BEWARE AUTOMATIC LISTENINGTwo competitive U.S. corporations were working on a joint project. The first step was to build a team composed of engineers from both companies. They were all very committed. The project was going to be profitable for both companies ($650 million over 2 years), and yet nothing was moving forward. It seemed that nothing could get done, and there was always a point of disagreement or argument.

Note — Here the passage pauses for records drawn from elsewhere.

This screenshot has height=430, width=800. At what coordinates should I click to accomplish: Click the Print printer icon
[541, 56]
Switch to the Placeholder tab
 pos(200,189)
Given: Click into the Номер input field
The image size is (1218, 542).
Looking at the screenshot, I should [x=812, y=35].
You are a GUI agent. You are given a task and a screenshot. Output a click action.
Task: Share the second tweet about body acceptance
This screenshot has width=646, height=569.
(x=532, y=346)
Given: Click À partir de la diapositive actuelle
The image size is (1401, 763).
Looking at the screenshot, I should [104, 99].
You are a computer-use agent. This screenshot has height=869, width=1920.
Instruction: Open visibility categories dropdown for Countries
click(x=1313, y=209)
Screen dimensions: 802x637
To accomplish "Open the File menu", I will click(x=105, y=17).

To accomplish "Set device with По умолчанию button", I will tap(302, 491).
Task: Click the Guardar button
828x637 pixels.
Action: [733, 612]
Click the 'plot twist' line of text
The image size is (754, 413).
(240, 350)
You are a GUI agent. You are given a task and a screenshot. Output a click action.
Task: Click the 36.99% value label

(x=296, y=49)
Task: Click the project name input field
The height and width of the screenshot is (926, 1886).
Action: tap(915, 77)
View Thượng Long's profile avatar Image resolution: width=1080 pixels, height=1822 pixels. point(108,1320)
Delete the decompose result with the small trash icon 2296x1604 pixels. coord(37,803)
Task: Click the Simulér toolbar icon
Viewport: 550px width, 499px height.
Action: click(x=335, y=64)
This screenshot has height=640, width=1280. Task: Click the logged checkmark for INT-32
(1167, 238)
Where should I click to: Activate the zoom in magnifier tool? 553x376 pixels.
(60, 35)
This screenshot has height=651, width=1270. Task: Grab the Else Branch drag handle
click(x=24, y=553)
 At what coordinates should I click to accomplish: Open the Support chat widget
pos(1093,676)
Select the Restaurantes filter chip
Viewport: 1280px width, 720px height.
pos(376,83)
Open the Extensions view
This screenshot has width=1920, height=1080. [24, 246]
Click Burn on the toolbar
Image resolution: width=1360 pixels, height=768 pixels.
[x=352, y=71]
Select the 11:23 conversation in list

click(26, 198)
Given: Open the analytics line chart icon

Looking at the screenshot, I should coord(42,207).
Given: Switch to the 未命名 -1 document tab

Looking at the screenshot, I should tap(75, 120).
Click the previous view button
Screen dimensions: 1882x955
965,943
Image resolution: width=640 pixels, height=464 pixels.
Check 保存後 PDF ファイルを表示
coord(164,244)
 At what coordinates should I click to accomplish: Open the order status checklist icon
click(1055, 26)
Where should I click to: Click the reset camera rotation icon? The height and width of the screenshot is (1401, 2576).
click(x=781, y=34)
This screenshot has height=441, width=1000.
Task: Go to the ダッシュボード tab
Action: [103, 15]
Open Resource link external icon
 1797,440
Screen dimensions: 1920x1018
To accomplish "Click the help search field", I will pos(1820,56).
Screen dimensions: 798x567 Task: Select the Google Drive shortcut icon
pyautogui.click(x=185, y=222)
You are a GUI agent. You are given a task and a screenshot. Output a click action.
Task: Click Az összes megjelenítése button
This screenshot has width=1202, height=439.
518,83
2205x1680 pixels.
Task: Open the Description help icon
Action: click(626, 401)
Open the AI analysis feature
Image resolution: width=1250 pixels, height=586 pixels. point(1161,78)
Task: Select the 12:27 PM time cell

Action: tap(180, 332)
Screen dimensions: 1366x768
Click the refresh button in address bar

When both teams were asked to think about the assumptions that they brought to the new working partnership, they started to discover some fundamental and underlying judgments, evaluations, and assessments that they had about one another, such as:

* They are our competitors – we can’t trust them.
* Our engineers are better than their engineers.
* We do things our way – the right way; they do things wrong.
* Whatever we do, they’re going to steal.
* We don’t really want to work with them (after all, we’ve been in bidding wars with them on projects).
* They are really the enemy

No amount of leadership could build teamwork on top of these unspoken assessments, on top of what they already “knew”.   All of this is what they had “listened” to in their own minds. Until these team members dealt with their “automatic” listening, they were stuck.

Source: When the Canary Stops Singing, Pat Barrentine

LISTENING LEADER LESSON: If you have a doubt, ask yourself: “what is actually being said?” or “what is here that I don’t see?”. You then fight off the tendency to engage in automatic listening ( which is actually non-listening).   LISTENING PAYS!